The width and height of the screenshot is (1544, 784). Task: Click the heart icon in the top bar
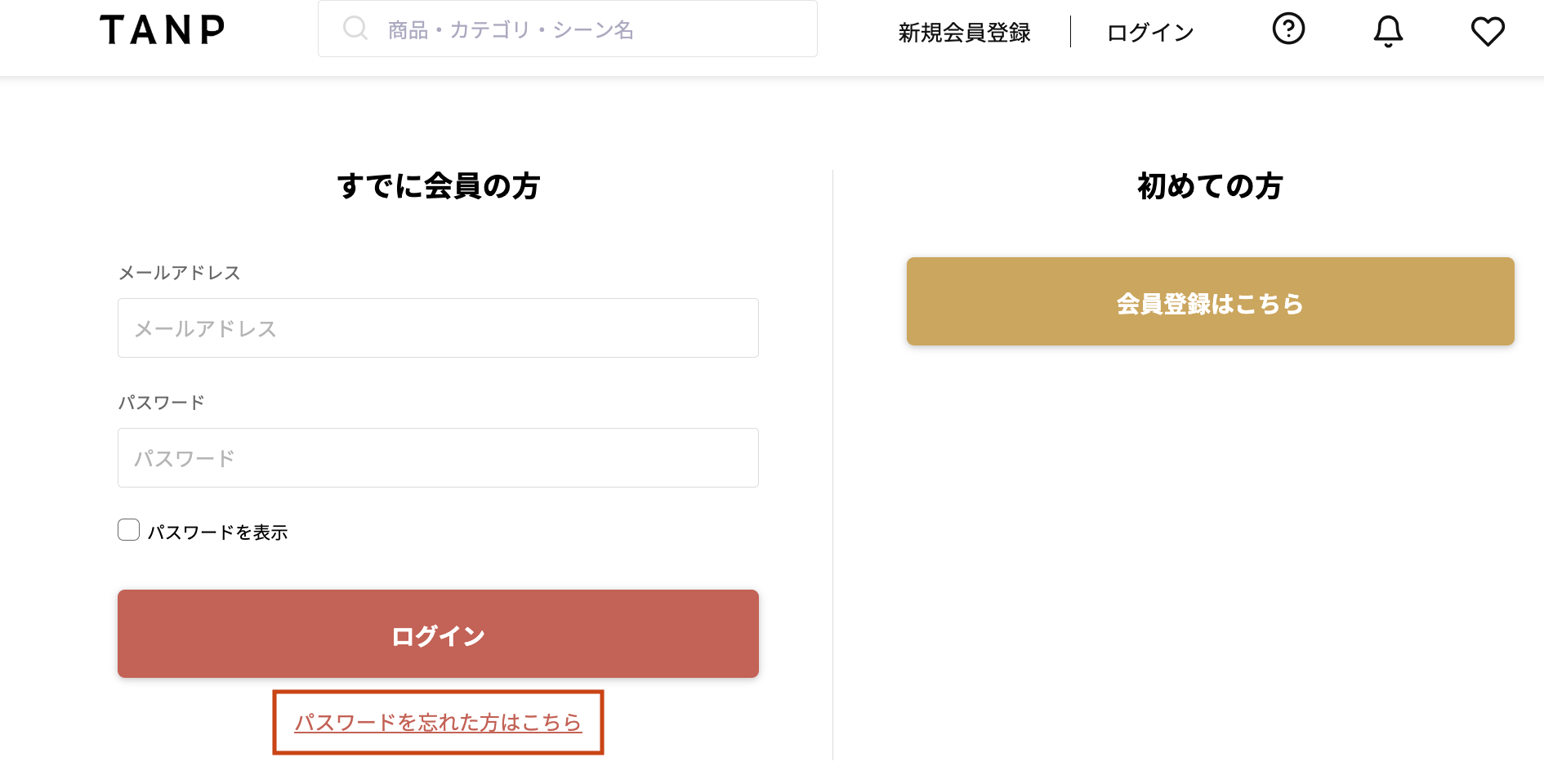point(1488,30)
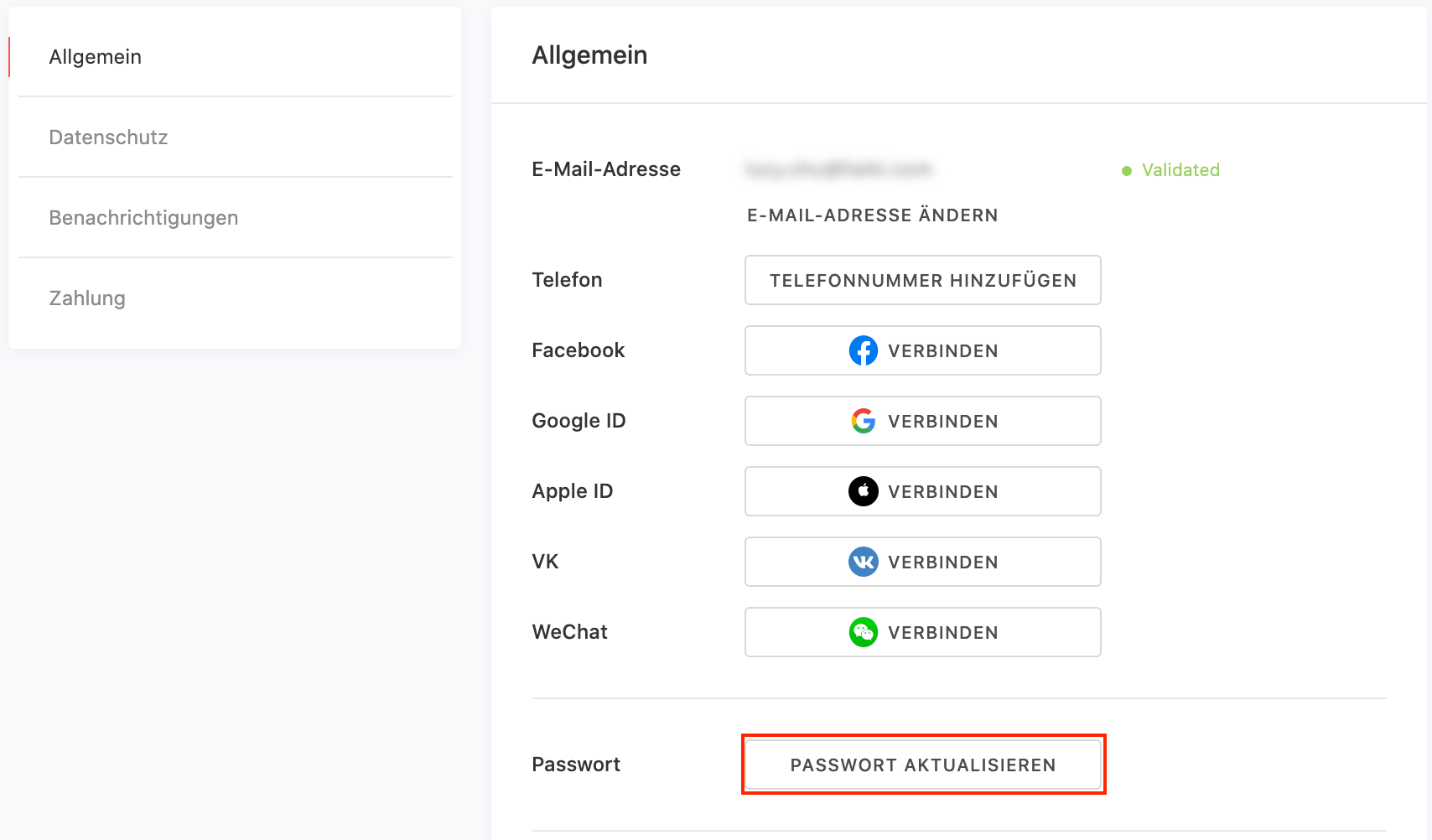Click the WeChat logo icon
This screenshot has width=1432, height=840.
(863, 632)

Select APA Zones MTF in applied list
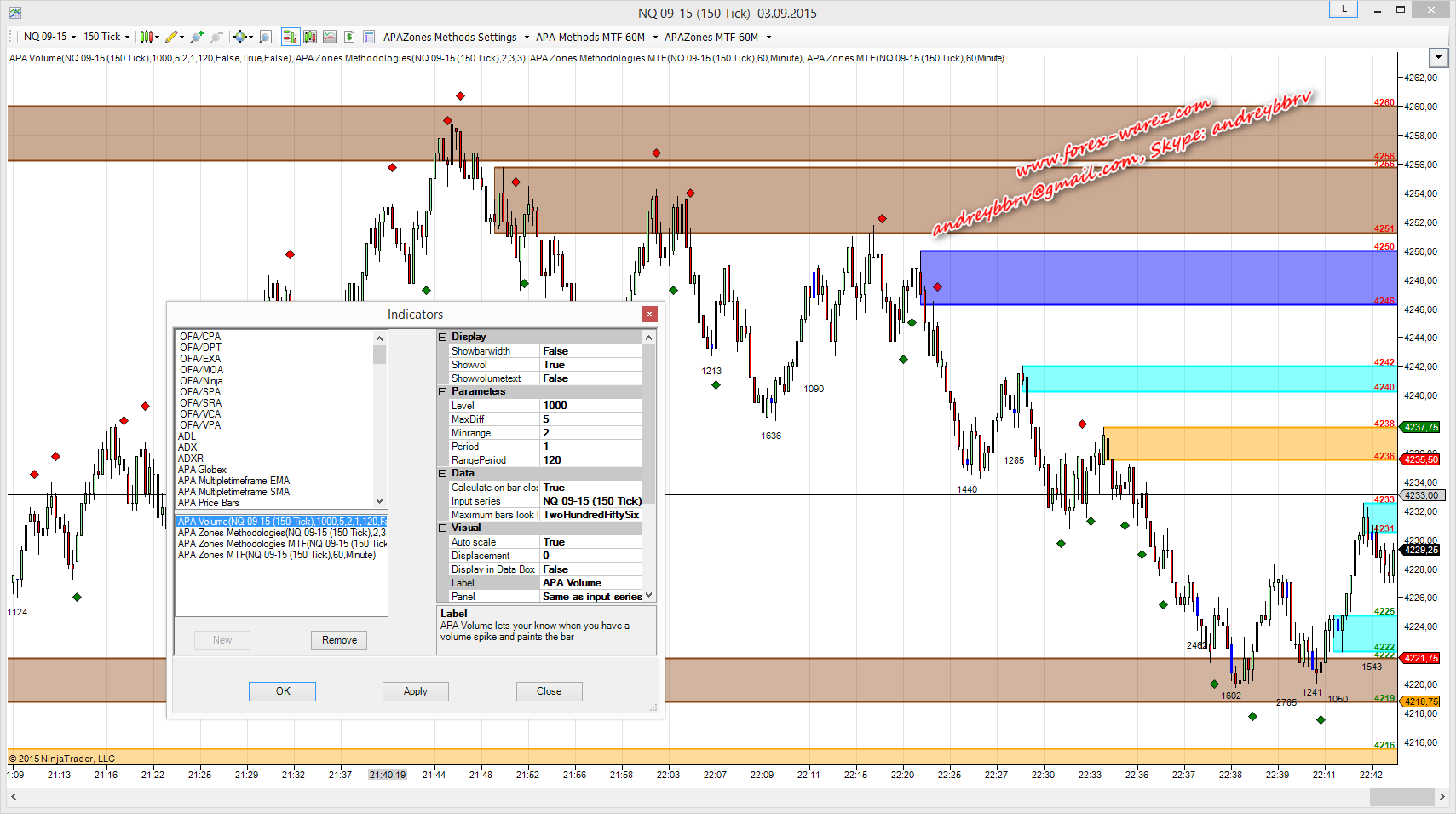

○ ○ ○ ○ ○

=== Goal of the exercise ===
Would you please write out the entries in full, exactly as they read, but without pictures?

=== Output for this exercise ===
The width and height of the screenshot is (1544, 784). Task: Click the heart icon in the top bar
point(1488,30)
Click the WeChat logo icon
This screenshot has width=1432, height=840.
(863, 632)

Select APA Zones MTF in applied list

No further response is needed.